A groupoid is a category where all morphisms are invertible. Given a space $X$, the fundamental groupoid of $X$, $\Pi_1(X)$, is the category whose objects are the points of $X$ and the morphisms are homotopy classes of maps rel end points. It's clear that $\Pi_1(X)$ is a groupoid and the group object at $x \in X$ is simply the fundamental group $\pi_1(X,x)$. My question is:

Is there a geometric interpretation $\Pi_1(X)$ analogous to the geometric interpretation of homotopy groups and homology groups explained above?

 A: A very geometric approach to the fundamental groupoid can be found in Ronald Brown's Topology and Groupoids. Since EVERYTHING is expressed from the beginning in terms of the category of equivelence classes of paths,the formulation is very straightforward and simple. I highly recommend the book to all mathematicians:I have seen the future of point-set topology courses and Brown's text is the crystal ball. 

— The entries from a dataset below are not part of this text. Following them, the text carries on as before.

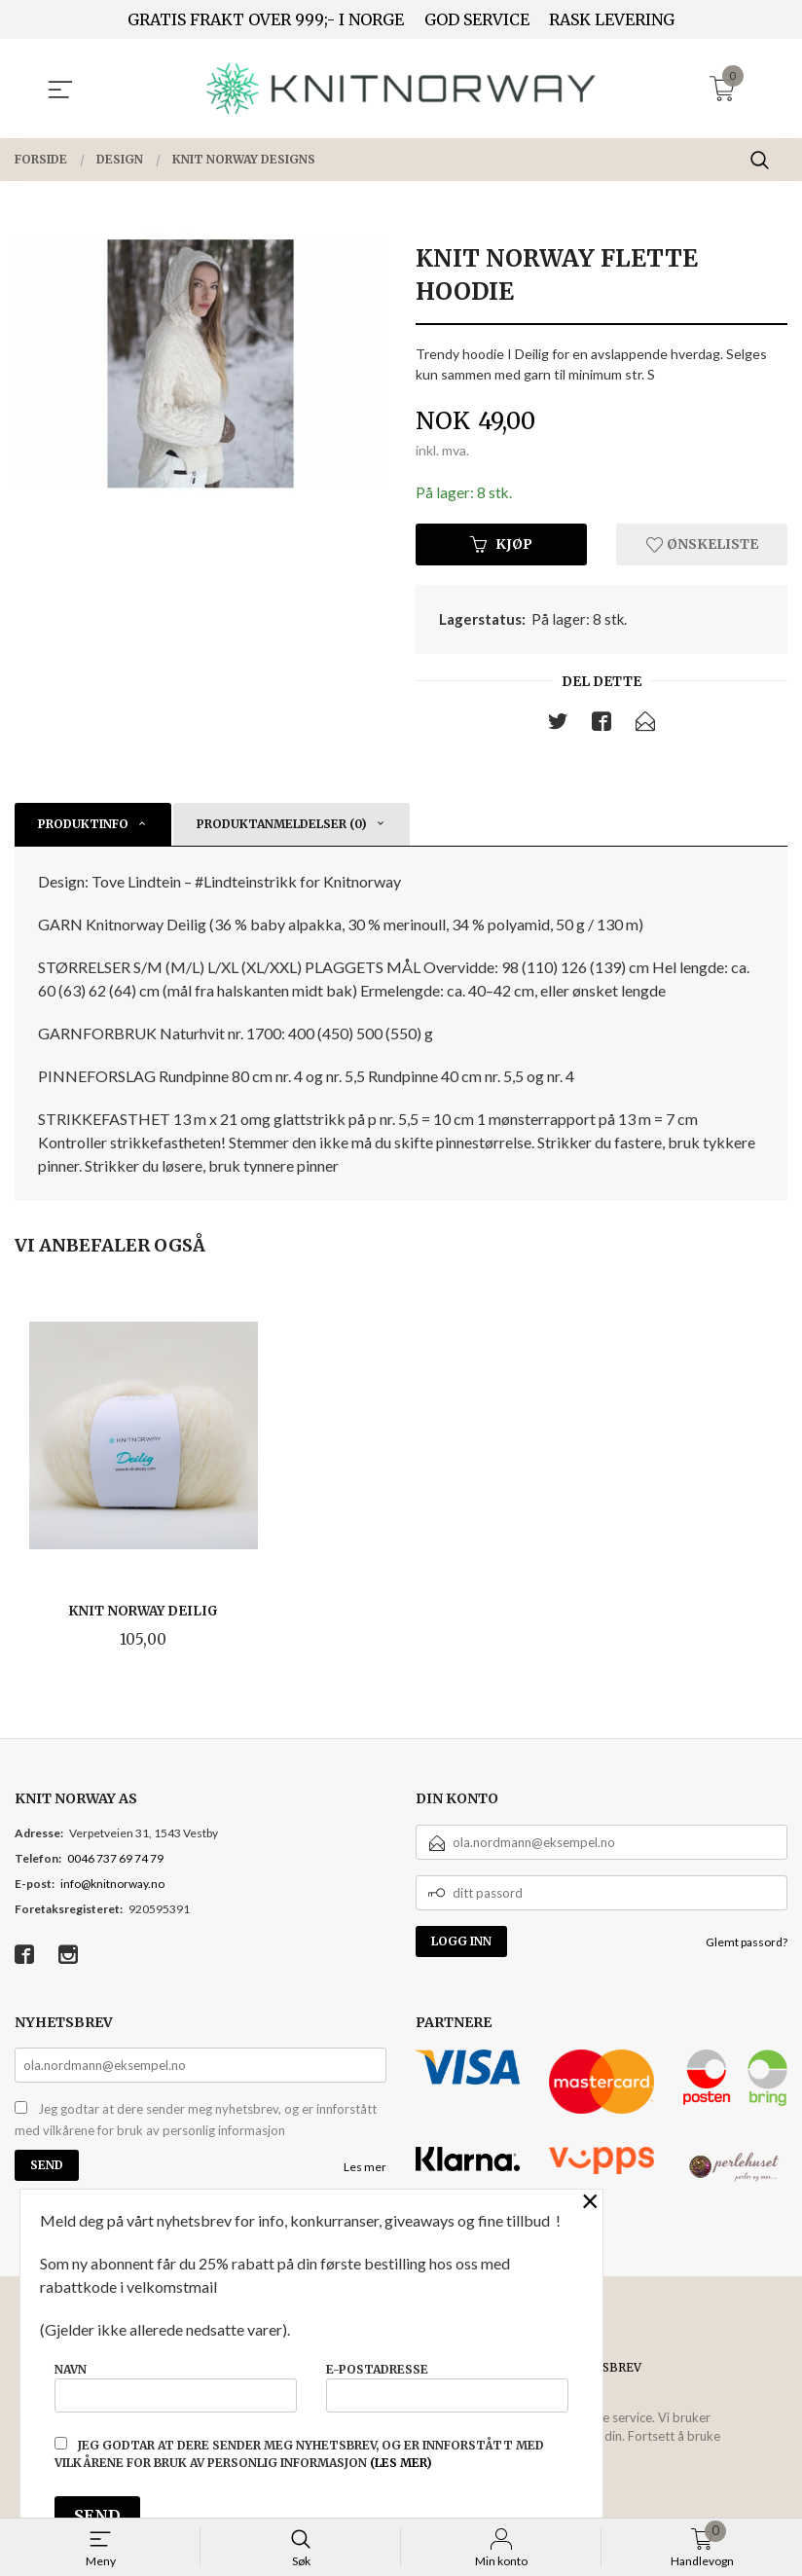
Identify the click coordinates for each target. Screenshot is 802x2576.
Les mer (365, 2169)
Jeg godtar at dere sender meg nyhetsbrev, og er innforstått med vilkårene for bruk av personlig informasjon (196, 2122)
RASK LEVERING (611, 19)
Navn (176, 2387)
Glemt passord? (746, 1944)
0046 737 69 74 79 (115, 1860)
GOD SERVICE (476, 19)
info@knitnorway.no (112, 1885)
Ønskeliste (702, 545)
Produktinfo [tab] (83, 825)
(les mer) (401, 2462)
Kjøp (501, 545)
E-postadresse (447, 2387)
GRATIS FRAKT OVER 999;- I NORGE (266, 19)
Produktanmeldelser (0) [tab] (282, 825)
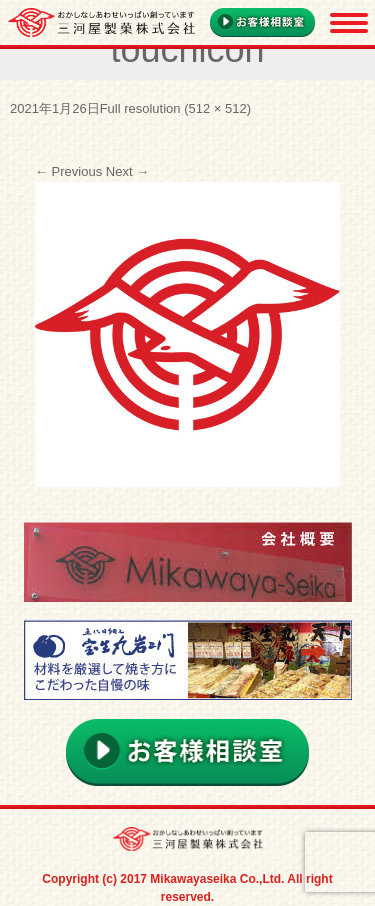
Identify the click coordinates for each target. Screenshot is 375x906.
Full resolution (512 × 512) (175, 108)
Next (127, 171)
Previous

A: For an even more geometric application, the fundamental groupoid tells you all about parallel transport in bundles, as long as the transport is independent of the actual path and only relies on the homotopy class of the path. This is the case for flat connections (in particular on vector bundles). For appropriate spaces, one can define a flat connection on a line bundle as a character of the fundamental group, but is more natural to define it as a functor from the fundamental groupoid to the groupoid $core(1dVect)$ of 1-dimensional spaces and isomorphisms between them (this latter groupoid is equivalent to $GL_1$ considered as a groupoid with one object). A point is sent to the fibre over that point, and a (homotopy class of paths) to the isomorphism between the fibres induced by the flat connection. This has manifest extensions to vector bundles of higher rank $n$, replacing $core(1dVect)$ by the groupoid $core(ndVect)$.
There are versions of this for covering spaces, but vector bundles are perhaps more geometric.
A: Thanks Andrew for the nice comments! 
In relation to the comment on G-spaces by Donu, I should point out that Chapter 11 of "Topology and groupoids" is on  "Orbit spaces, orbit groupoids". But I doublt many topologists are aware of the latter concept! 
My new jointly authored book `Nonabelian algebraic topology: filtered spaces, crossed complexes, cubical homotopy groupoids' is published in August 2011 by the European Math. Soc and distributed in the Amercas by the AMS from October 2011. It is a kind of sequel to the above book, exploring some major uses of groupoids in higher homotopy theory.  A kind of new foundation for algebraic topology at the border between homotopy and homology, and applications of some higher order Seifert-van Kampen Theorems. In particular, the 2-dimensional version allows some quite explicit calculations of homotopy 2-types.  
See my web site for more infomration. 
A: I'm not sure how to answer this, because it already seems pretty geometric to me. So let me
answer a slightly different question: what is the fundamental groupoid good for?
Since one knows that the fundamental group and groupoid are equivalent as categories for
path connected spaces, it's tempting to view the groupoid as giving nothing new.
But in fact, there are situations when it seems more natural. For example, if a group
$G$ acts continuously on a space $X$, then unless one knows something more, we only get an outer action of $G$ on $\pi_1(X,x)$ i.e. it's only well defined up to inner automorphisms.
However, $G$ will act  on the fundamental groupoid $\Pi_1(X)$ on the nose, and in fact,
the previous statement becomes easier to see from this point of view.